Shchuchin District, Grodno Region
Status: village destroyed · memorial complex (1988)

Before the war

Before the war, Zinyaki had 86 houses and 433 residents. The village is now remembered as one of the "burned villages" of Belarus.

The Tragedy

January 22, 1944 – Zinyaki was destroyed in a punitive operation because of its connection with partisans active in the area. According to archival material cited in the local press, around 900 Germans, together with police and gendarmes from Novy Dvor and Bershty, surrounded the village, drove residents into five barns, and burned them alive.

The operation destroyed 82 houses; 419 villagers from Zinyaki and 65 people from nearby villages were killed. Later sources say that the burial passport records 484 victims in total, and the names of 315 buried residents have been commemorated.

484
total victims
82
houses destroyed
433
pre-war residents

Zinyaki · then and now

Zinyaki before 1944
⚫ Zinyaki before the tragedy — a peaceful farming village
Zinyaki memorial today
🕊️ Memorial complex (established 1988) — sculpture of a mother holding a child

Survivors (known witnesses)

Only a very small number of people are recorded as surviving the destruction of the village.

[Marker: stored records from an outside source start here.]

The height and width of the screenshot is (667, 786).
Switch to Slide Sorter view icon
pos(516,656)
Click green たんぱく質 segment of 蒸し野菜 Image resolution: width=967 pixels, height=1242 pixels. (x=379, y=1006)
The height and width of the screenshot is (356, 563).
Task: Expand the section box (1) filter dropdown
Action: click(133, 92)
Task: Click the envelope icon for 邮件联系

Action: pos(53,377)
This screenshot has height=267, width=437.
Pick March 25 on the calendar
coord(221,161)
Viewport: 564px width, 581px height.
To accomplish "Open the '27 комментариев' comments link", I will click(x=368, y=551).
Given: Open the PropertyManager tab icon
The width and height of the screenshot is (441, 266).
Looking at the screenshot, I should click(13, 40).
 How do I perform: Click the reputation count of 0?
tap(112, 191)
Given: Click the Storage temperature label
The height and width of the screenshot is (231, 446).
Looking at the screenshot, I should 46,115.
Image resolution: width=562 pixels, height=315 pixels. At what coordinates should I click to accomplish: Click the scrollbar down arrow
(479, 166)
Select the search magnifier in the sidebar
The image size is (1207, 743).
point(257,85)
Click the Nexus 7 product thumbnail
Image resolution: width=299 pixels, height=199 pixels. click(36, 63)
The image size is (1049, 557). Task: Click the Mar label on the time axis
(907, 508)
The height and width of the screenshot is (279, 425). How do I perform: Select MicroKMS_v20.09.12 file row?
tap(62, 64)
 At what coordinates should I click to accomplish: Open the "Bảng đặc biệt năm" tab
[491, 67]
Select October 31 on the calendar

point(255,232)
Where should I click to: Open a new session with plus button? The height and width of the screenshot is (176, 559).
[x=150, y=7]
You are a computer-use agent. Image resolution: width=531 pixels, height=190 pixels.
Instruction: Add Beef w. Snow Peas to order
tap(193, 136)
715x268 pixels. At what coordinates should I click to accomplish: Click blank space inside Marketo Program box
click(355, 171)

Available archival materials mostly preserve victim counts, while names of survivors were often not fully documented.

  • Galina Vasilyevna Kuzmich – born in 1917, later gave testimony describing the massacre in Zinyaki and how villagers were piled into barns in layers before being burned alive.
  • Several children reportedly survived by hiding before the round-up, but many names were not preserved in publicly accessible summaries.
  • Some residents were absent from the village that day and returned only after the punishers had left.
They carried the memory of January 22, 1944 for the rest of their lives.

Voices of survivors and witnesses

“Bodies were stacked inside threshing barns, covered with straw, and more victims were placed above them until the barns were full. Then the buildings were set on fire.”
— Galina Vasilyevna Kuzmich, survivor
“73 years have passed, but every day I see the picture of German punishers walking through the village, driving neighbors into barns, the crying of women and children, the shots.”
— Nikolai Zhurun, who was a child at the time

What happened in Zinyaki

According to documented postwar investigations, around 800 German troops surrounded the village, separated men from women and children, shot children in front of their parents, then burned villagers alive in two barns. The village of 82 houses was destroyed, with 484 victims.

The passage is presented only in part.